期刊名称:Proceedings of the National Academy of Sciences
印刷版ISSN:0027-8424
电子版ISSN:1091-6490
出版年度:2022
卷号:119
期号:32
DOI:10.1073/pnas.2123433119
语种:English
出版社:The National Academy of Sciences of the United States of America
摘要:Significance
We demonstrate that a neural network automatically solves, explains, and generates university-level problems from the largest Massachusetts Institute of Technology (MIT) mathematics courses at a human level. Our methods combine three innovations: 1) using recent neural networks pretrained on text and fine-tuned on code rather than pretrained on text; 2) few-shot learning synthesizing programs that correctly solve course problems automatically; and 3) a pipeline to solve questions, explain solutions, and generate new questions indistinguishable by students from course questions. Our work solves university-level mathematics courses and improves upon state-of-the-art, increasing automatic accuracy on randomly sampled questions on a benchmark by order of magnitude. Implications for higher education include roles of artificial intelligence (AI) in automated course evaluation and content generation.

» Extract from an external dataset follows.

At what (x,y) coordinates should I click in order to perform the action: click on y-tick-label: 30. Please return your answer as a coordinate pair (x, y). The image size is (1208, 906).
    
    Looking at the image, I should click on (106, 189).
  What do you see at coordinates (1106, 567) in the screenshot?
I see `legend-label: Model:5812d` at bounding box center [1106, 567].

We demonstrate that a neural network pretrained on text and fine-tuned on code solves mathematics course problems, explains solutions, and generates questions at a human level. We automatically synthesize programs using few-shot learning and OpenAI’s Codex transformer and execute them to solve course problems at 81% automatic accuracy. We curate a dataset of questions from Massachusetts Institute of Technology (MIT)’s largest mathematics courses (Single Variable and Multivariable Calculus, Differential Equations, Introduction to Probability and Statistics, Linear Algebra, and Mathematics for Computer Science) and Columbia University’s Computational Linear Algebra. We solve questions from a MATH dataset (on Prealgebra, Algebra, Counting and Probability, Intermediate Algebra, Number Theory, and Precalculus), the latest benchmark of advanced mathematics problems designed to assess mathematical reasoning. We randomly sample questions and generate solutions with multiple modalities, including numbers, equations, and plots. The latest GPT-3 language model pretrained on text automatically solves only 18.8% of these university questions using zero-shot learning and 30.8% using few-shot learning and the most recent chain of thought prompting. In contrast, program synthesis with few-shot learning using Codex fine-tuned on code generates programs that automatically solve 81% of these questions. Our approach improves the previous state-of-the-art automatic solution accuracy on the benchmark topics from 8.8 to 81.1%. We perform a survey to evaluate the quality and difficulty of generated questions. This work automatically solves university-level mathematics course questions at a human level and explains and generates university-level mathematics course questions at scale, a milestone for higher education.